# [Brief]
From the line with "SK2152-100N (1158, 1744)" through the line with "สำนักงานขายนครชัยศรี (50, 2322)", repeat the entries verbatim, both end lines included, and add nothing.

Stored data
*** Block opens ***
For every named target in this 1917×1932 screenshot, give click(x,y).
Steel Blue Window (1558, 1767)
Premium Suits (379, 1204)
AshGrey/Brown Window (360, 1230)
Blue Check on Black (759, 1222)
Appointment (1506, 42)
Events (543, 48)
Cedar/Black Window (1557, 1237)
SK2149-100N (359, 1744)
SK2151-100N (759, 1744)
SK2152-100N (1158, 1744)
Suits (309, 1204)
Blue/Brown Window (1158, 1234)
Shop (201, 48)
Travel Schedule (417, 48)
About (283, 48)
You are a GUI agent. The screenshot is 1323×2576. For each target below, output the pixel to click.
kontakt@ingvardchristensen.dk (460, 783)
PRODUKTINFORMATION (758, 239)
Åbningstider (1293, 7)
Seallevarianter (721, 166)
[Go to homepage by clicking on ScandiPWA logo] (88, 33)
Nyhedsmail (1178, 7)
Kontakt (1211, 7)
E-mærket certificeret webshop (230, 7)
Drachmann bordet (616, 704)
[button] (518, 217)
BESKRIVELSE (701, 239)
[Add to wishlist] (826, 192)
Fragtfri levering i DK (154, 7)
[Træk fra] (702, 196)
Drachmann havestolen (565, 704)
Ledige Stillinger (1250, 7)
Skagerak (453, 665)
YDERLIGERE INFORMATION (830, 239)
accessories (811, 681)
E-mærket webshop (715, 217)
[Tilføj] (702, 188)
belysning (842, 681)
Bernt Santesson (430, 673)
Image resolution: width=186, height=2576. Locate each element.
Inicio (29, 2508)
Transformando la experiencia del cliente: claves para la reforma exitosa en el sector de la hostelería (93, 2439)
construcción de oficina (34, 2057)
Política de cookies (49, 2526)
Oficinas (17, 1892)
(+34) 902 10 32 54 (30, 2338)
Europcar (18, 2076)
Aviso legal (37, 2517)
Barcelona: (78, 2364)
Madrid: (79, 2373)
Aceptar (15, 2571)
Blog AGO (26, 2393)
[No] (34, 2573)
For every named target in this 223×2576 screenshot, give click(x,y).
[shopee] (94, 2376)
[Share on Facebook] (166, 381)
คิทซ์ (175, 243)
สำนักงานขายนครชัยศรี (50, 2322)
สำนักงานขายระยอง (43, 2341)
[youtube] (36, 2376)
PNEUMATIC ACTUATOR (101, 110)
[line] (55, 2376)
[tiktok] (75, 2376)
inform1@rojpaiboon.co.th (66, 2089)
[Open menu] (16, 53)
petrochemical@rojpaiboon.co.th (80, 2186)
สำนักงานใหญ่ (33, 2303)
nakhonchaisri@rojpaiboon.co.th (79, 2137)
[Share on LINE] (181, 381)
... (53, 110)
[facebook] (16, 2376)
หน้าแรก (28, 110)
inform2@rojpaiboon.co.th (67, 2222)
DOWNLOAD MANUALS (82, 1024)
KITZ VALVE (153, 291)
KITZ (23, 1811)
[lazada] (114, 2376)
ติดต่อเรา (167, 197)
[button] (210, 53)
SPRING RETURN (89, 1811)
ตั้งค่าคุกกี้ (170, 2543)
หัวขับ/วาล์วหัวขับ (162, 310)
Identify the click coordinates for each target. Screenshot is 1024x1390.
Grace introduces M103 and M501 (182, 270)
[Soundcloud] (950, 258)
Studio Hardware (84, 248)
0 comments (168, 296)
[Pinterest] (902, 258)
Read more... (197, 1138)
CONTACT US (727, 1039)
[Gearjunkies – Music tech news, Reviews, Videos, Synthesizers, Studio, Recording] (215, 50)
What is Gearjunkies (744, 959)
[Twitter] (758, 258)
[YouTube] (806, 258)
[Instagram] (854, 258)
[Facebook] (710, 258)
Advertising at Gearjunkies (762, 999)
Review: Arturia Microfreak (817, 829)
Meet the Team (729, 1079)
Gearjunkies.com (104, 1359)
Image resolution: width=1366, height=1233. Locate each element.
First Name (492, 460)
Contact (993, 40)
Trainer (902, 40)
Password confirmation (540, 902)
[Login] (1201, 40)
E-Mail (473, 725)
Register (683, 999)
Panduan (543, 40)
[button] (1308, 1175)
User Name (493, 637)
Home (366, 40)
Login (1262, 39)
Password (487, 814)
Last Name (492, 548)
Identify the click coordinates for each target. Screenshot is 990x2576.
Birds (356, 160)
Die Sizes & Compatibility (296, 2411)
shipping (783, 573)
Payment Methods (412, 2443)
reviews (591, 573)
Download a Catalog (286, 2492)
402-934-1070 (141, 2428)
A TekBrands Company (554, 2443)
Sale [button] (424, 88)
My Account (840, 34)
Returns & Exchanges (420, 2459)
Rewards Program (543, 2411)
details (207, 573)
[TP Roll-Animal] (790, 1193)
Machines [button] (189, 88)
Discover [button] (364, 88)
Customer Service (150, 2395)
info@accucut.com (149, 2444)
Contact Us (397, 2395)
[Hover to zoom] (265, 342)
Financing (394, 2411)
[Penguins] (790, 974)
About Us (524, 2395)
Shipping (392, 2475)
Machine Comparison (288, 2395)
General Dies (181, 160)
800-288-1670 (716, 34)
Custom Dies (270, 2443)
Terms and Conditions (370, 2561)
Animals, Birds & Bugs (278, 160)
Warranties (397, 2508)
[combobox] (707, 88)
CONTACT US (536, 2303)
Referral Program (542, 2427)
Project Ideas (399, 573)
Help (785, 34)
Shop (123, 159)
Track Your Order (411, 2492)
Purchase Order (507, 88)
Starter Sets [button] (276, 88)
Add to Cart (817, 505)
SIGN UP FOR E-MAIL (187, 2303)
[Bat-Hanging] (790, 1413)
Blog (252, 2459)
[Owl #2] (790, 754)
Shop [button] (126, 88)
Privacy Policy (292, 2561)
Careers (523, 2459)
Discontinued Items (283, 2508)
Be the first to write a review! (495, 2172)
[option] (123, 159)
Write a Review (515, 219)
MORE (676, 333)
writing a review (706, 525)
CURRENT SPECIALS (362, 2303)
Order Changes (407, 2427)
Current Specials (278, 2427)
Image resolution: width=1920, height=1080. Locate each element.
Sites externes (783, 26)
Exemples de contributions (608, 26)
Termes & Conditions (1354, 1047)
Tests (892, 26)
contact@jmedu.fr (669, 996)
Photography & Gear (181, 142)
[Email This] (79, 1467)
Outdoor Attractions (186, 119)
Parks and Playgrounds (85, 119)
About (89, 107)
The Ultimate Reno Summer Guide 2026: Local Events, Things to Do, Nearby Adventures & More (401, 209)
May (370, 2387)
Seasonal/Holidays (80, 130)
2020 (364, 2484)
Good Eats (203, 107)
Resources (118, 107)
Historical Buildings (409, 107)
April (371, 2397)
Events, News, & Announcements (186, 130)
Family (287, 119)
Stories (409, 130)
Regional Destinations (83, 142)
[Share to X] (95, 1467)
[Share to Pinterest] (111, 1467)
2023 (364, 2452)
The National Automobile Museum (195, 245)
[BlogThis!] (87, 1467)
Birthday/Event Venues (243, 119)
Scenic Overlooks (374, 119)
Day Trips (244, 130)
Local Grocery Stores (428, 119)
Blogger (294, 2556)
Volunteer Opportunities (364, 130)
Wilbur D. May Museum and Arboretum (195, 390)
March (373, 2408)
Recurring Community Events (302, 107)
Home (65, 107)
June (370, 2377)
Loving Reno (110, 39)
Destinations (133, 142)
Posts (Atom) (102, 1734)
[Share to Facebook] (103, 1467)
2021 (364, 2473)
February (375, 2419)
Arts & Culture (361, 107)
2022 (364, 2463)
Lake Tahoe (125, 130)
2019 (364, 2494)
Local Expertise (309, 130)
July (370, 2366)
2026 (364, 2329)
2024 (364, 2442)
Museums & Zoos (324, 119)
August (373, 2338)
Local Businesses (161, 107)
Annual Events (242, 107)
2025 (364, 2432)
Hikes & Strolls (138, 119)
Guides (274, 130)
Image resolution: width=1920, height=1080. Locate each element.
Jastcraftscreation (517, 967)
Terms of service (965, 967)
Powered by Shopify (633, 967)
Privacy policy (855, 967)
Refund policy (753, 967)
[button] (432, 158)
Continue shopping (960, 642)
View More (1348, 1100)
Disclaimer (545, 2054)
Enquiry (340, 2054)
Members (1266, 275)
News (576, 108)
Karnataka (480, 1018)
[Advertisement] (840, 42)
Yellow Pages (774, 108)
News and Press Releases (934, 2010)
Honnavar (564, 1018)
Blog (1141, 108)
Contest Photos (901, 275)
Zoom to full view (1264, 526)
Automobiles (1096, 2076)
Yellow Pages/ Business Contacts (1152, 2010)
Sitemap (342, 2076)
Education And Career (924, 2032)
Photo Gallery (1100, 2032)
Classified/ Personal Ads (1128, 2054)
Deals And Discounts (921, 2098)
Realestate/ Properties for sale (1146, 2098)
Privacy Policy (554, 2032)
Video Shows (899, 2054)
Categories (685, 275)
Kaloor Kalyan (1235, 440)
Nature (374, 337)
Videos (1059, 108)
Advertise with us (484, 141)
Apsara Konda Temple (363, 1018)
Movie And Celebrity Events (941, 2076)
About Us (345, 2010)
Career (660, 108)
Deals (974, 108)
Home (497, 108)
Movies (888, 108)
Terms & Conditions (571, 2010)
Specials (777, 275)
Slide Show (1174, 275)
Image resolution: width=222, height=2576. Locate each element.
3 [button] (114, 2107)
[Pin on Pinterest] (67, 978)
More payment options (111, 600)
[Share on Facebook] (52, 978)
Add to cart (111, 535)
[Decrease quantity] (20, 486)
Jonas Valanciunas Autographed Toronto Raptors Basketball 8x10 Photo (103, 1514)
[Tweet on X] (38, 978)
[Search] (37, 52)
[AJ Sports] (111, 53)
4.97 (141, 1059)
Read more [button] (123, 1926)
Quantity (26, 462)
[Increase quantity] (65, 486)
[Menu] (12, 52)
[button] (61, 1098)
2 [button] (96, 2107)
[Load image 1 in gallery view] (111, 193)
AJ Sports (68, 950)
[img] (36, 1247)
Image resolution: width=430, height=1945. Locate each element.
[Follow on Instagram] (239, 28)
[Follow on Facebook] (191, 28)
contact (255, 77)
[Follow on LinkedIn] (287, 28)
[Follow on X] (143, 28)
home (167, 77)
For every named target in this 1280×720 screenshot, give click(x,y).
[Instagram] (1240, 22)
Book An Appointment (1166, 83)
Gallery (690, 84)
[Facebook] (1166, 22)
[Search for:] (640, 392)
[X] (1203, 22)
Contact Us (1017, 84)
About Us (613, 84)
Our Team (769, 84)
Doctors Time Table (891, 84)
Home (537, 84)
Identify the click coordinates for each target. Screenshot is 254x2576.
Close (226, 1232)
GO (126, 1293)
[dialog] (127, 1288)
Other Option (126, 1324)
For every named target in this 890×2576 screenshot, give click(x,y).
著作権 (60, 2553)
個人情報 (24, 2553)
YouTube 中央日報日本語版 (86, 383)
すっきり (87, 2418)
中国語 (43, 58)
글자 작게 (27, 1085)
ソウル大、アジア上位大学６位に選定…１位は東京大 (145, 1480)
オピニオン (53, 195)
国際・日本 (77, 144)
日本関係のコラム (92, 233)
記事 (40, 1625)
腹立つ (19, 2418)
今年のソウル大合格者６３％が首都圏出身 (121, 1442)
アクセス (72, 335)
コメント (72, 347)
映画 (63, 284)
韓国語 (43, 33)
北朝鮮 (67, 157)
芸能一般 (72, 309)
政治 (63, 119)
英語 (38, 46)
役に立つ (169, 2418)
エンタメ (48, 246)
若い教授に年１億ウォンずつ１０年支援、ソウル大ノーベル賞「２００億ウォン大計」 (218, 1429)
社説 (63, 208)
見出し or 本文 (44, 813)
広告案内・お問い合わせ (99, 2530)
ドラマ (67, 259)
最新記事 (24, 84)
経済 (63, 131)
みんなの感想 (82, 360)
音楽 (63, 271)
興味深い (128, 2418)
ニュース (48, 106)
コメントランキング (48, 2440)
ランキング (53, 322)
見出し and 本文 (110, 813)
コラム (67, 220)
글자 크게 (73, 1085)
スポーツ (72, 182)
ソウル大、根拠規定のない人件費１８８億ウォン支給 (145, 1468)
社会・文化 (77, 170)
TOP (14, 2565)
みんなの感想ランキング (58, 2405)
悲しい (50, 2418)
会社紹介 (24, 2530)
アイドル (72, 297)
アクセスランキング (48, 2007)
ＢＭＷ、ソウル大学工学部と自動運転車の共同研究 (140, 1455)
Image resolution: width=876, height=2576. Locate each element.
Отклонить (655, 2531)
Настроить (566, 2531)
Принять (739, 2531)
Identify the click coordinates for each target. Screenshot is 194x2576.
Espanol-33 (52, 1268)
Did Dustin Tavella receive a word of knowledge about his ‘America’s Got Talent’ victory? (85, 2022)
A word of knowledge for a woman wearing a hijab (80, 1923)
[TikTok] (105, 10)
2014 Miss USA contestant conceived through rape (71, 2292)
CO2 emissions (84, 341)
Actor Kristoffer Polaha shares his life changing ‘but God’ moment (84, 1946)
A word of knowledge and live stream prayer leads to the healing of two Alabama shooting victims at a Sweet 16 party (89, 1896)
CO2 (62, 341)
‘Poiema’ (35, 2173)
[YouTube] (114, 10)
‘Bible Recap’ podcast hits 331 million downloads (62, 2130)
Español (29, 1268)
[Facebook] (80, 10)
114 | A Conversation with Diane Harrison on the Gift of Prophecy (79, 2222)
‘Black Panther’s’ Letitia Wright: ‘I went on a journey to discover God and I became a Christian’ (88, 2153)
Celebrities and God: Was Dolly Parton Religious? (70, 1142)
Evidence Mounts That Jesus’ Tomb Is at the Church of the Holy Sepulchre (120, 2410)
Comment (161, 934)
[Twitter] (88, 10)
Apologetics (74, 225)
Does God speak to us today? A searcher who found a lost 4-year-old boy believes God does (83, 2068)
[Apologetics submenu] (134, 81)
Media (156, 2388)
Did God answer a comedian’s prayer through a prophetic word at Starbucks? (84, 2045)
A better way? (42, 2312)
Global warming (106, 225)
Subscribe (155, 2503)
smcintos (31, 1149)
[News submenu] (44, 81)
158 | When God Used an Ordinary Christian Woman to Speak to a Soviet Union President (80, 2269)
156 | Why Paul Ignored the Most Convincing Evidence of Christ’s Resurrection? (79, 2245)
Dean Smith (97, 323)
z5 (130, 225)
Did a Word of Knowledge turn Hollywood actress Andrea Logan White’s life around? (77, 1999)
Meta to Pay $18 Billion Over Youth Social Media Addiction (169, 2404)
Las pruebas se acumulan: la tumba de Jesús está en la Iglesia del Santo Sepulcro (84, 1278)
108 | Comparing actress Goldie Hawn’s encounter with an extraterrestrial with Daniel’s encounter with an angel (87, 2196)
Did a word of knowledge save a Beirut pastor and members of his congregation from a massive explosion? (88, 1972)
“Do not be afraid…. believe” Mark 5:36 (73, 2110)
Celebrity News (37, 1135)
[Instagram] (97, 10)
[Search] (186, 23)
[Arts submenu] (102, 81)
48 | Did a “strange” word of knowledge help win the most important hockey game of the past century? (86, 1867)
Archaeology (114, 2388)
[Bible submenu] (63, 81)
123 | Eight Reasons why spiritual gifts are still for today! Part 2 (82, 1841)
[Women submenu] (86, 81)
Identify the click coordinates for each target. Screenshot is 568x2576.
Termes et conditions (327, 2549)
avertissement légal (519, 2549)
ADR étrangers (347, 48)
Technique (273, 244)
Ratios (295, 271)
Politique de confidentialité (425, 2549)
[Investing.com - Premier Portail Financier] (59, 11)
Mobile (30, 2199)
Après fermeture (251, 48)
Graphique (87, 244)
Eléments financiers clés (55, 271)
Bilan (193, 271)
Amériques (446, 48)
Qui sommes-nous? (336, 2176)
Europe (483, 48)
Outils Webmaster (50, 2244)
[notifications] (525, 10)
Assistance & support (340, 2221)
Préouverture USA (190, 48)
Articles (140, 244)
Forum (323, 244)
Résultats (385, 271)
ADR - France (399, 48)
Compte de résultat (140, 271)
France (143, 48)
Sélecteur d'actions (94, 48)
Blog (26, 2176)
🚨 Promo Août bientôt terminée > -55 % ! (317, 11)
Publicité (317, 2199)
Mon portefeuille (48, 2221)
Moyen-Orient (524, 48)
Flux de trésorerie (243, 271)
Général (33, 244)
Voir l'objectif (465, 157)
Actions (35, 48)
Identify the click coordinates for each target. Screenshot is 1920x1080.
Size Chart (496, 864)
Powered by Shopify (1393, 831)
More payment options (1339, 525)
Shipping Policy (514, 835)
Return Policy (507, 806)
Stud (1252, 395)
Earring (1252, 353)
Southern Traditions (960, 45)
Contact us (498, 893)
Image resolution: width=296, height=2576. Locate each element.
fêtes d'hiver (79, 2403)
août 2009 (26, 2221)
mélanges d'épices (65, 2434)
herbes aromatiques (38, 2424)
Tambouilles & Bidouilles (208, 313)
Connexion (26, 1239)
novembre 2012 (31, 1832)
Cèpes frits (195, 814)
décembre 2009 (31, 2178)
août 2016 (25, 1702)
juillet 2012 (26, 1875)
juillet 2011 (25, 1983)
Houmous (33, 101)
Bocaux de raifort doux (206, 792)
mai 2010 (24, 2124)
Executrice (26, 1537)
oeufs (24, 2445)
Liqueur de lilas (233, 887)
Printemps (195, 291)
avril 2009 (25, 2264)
*** Block closes ***
# [Answer space]
SK2152-100N (1158, 1744)
Suits (309, 1204)
Blue/Brown Window (1158, 1234)
Shop (201, 48)
Travel Schedule (417, 48)
About (283, 48)
You are a GUI agent. The screenshot is 1323×2576. For each target below, output the pixel to click.
kontakt@ingvardchristensen.dk (460, 783)
PRODUKTINFORMATION (758, 239)
Åbningstider (1293, 7)
Seallevarianter (721, 166)
[Go to homepage by clicking on ScandiPWA logo] (88, 33)
Nyhedsmail (1178, 7)
Kontakt (1211, 7)
E-mærket certificeret webshop (230, 7)
Drachmann bordet (616, 704)
[button] (518, 217)
BESKRIVELSE (701, 239)
[Add to wishlist] (826, 192)
Fragtfri levering i DK (154, 7)
[Træk fra] (702, 196)
Drachmann havestolen (565, 704)
Ledige Stillinger (1250, 7)
Skagerak (453, 665)
YDERLIGERE INFORMATION (830, 239)
accessories (811, 681)
E-mærket webshop (715, 217)
[Tilføj] (702, 188)
belysning (842, 681)
Bernt Santesson (430, 673)
Image resolution: width=186, height=2576. Locate each element.
Inicio (29, 2508)
Transformando la experiencia del cliente: claves para la reforma exitosa en el sector de la hostelería (93, 2439)
construcción de oficina (34, 2057)
Política de cookies (49, 2526)
Oficinas (17, 1892)
(+34) 902 10 32 54 (30, 2338)
Europcar (18, 2076)
Aviso legal (37, 2517)
Barcelona: (78, 2364)
Madrid: (79, 2373)
Aceptar (15, 2571)
Blog AGO (26, 2393)
[No] (34, 2573)
For every named target in this 223×2576 screenshot, give click(x,y).
[shopee] (94, 2376)
[Share on Facebook] (166, 381)
คิทซ์ (175, 243)
สำนักงานขายนครชัยศรี (50, 2322)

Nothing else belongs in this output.